I guess we’re supposed to either figure these people and their goals out from subtle clues, or else just – know. Somehow. Herbert never explains what the Bene Tleilax want. He says that they create tools, but by the end of the book I don’t know if Paul is the tool, or if Hayt/Idaho is. Or both. Maybe neither. And it’s not just these people, though Scytale is the worst: we’re not clear what Paul wants, or what St. Alia of the Knife wants, or what the Fremen want, or anyone, really. Which made this book terribly annoying when it wasn’t talking about very simple things: by the end, Paul wants his wife Chani to live. We get that. St. Alia of the Knife wants to be loved. Sure, yes, good. Hayt wants to be Duncan Idaho again, and remember what that meant. I get that, and I approve. And if that had been what the whole book was about, I would probably like it; as I said, there were parts that I liked, and I did really like Dune.

But then there’s this kind of shit: (Note: Hayt is a ghola, a reanimated zombie, basically, who used to be Duncan Idaho; he is also a mentat, which is a human computer, like a Vulcan, pure logic, no emotion, super fast thoughts. There is no reason to think he would know the future, and yet somehow they all seem cool with him making predictions. Your guess is as good as mine. Oh – and he has steel eyeballs instead of normal ones.)

“Hayt,” Paul said, “are you the tool of my undoing?”

“If the substance of here and now is changed, the future is changed,” the ghola said.

“That is no answer!” Chani objected.

Paul raised his voice. “How will I die, Hayt?”
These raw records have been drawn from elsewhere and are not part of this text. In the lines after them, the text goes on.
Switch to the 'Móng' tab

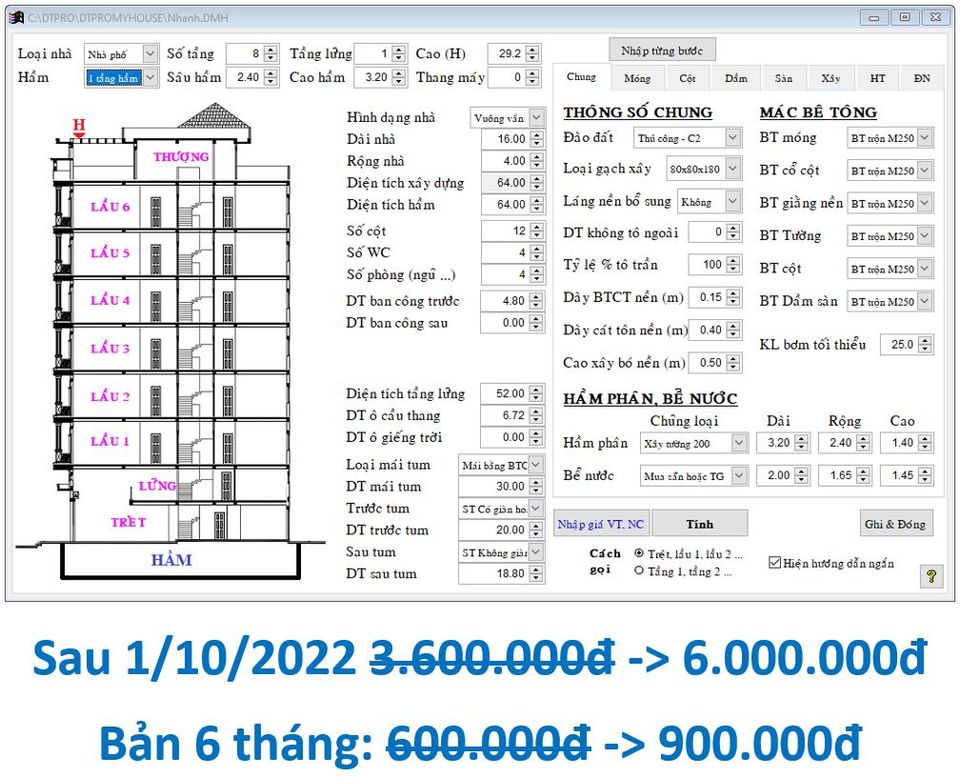coord(637,78)
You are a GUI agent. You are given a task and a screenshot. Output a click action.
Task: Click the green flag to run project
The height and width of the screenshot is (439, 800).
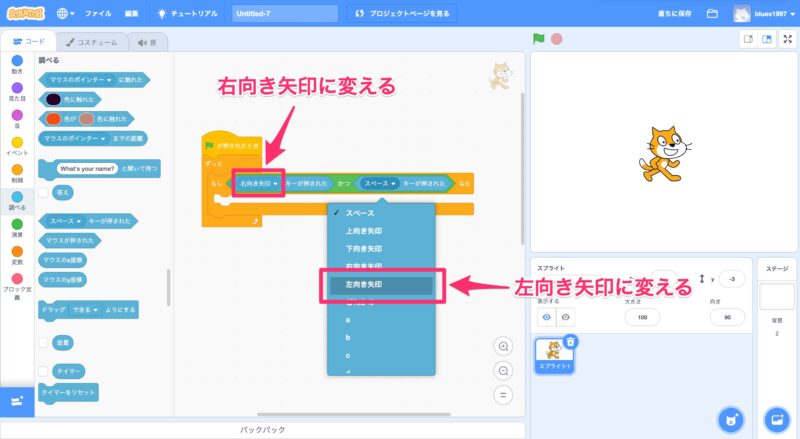[539, 39]
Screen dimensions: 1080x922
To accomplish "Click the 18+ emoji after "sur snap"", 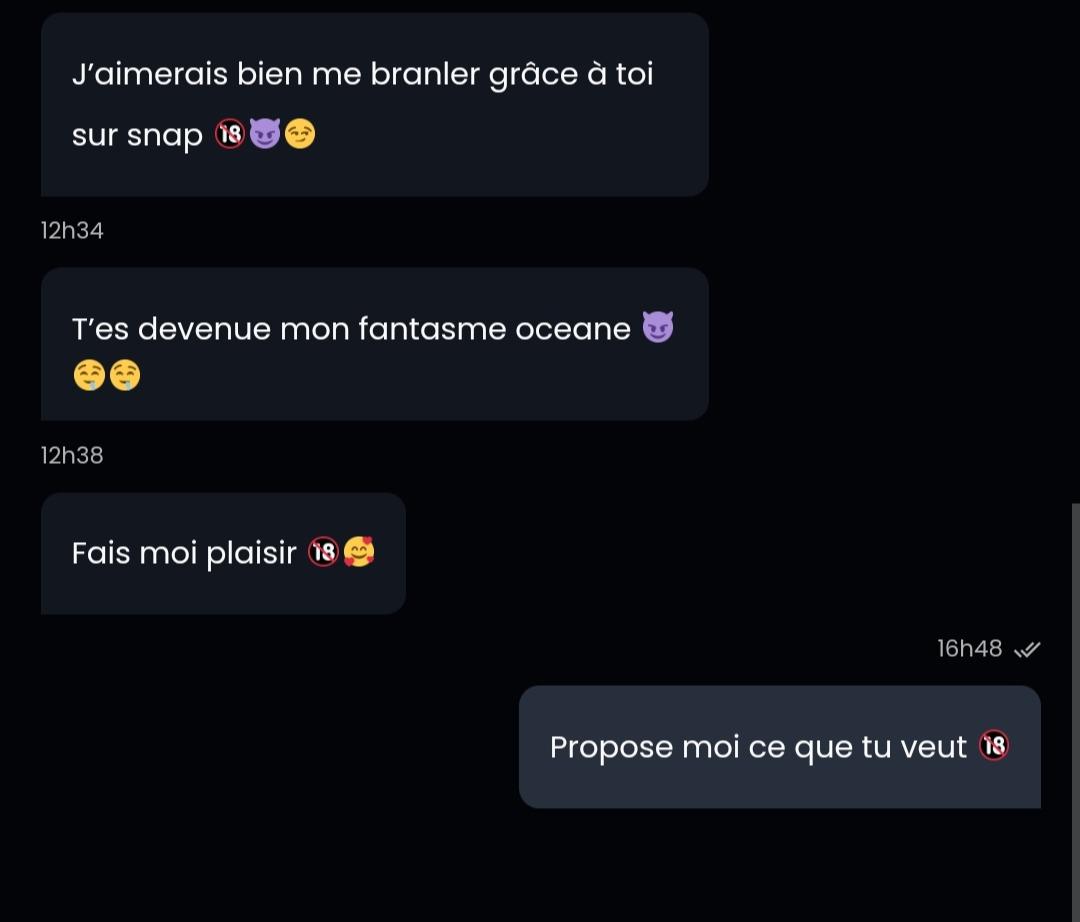I will [x=230, y=134].
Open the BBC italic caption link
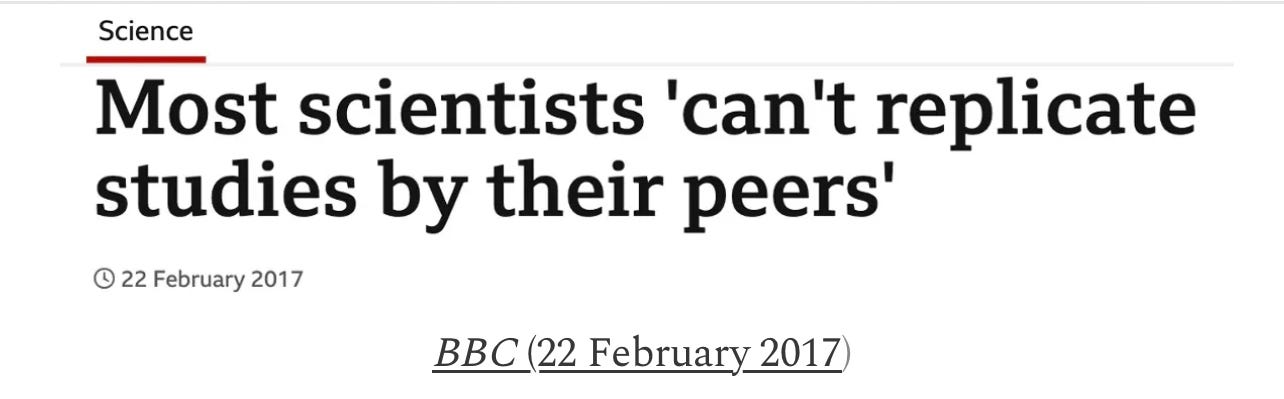This screenshot has height=399, width=1284. (x=477, y=354)
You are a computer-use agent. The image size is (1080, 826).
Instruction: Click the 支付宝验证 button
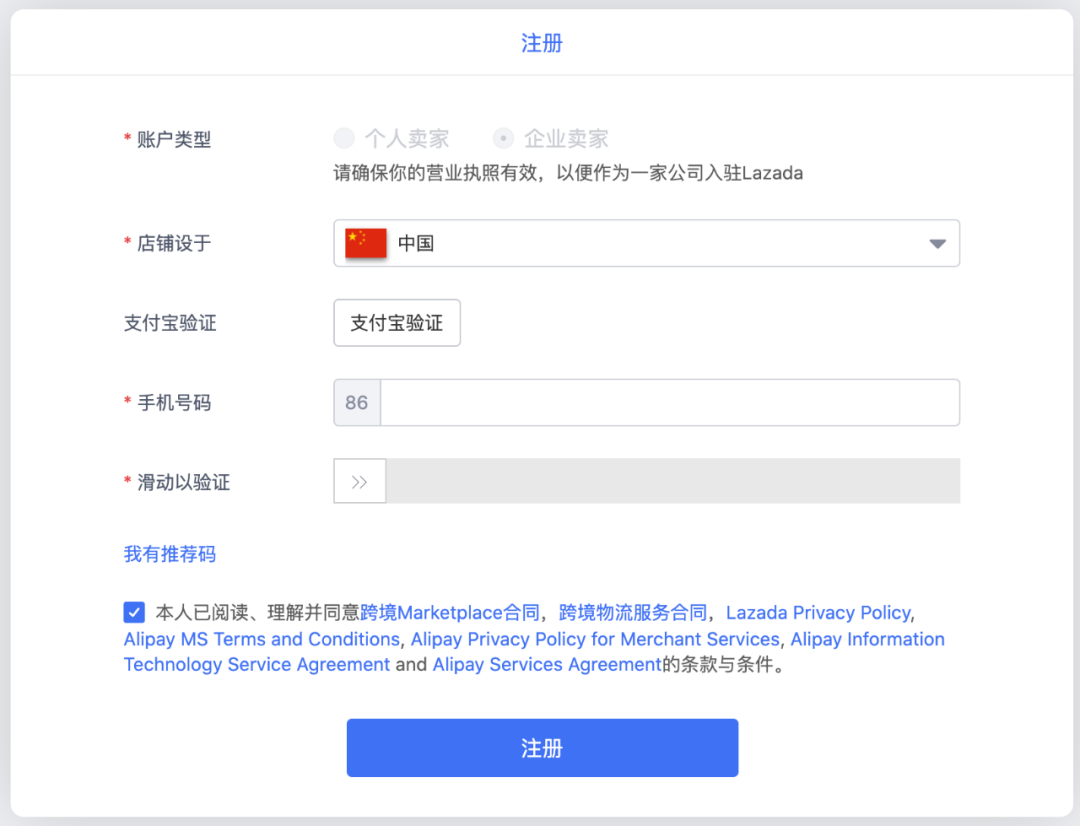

Light glinted from the artificial eyes. “It is said, m’lord, that you will die of money and power.”

Chani stiffened. “How dare he speak thus to you?”

“The mentat is truthful,” Paul said.

“Was Duncan Idaho a real friend?” she asked.
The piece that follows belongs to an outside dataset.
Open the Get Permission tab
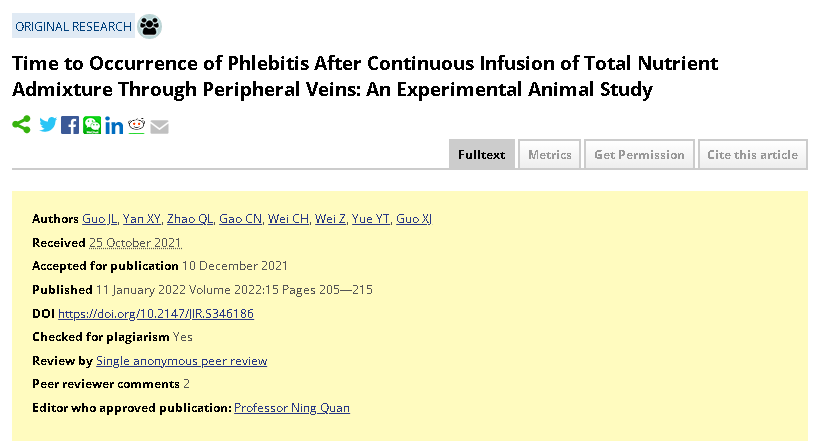 pyautogui.click(x=640, y=155)
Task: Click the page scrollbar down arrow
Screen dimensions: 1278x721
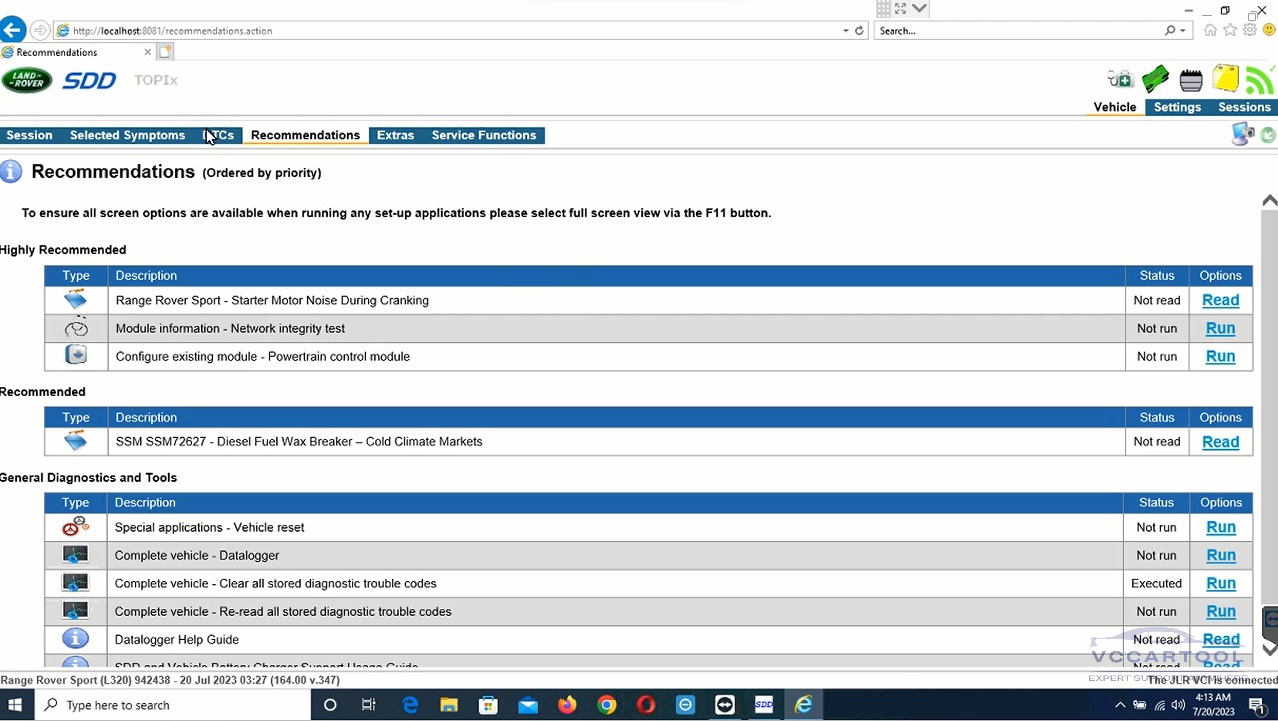Action: [1269, 649]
“He gave his life for me.”

“It is sad,” Chani whispered, “that a ghola cannot be restored to his original being.”

“Would you convert me?” the ghola asked, directing his gaze to Chani.

“What does he mean?” Chani asked.

“To be converted is to be turned around,” Paul said. “But there’s no going back.”

“Every man carries his own past with him,” Hayt said.

“And every ghola?” Paul asked.

“In a way, m’lord.”

“Then what of that past in your secret flesh?” Paul asked.

So. Dunno why Paul asked that first question when he’s the one who can see the future. Dunno what Hayt’s answer means. Dunno why Paul asks the second question, either; Chani wants to know what the hell he’s doing with this zombie thing that can’t be trusted, and Paul doesn’t fucking help at all, he just makes it more confusing – and he completely ignores Chani when she voices the same confusion that I’m feeling. Which I assume is why she changes the topic entirely in the middle of the conversation – maybe she’s offended by the money and power comment, though I can’t for the life of me understand why it’s offensive – but then Paul is the one whose answer makes no sense, but they slip right past that into this last exchange, ending with the “secret flesh” thing, which – huh? He’s no secret, you’ve known all along that he’s the reanimated zombie of your friend. Everybody knows it. What fucking secret flesh, Paul? WHY DON’T YOU MAKE SENSE, PAUL?!?

Anyway. Maybe it does all make sense, and I’m too dim to understand it. All I know is, I probably should have stopped after the first book. I don’t think I’ll read the third.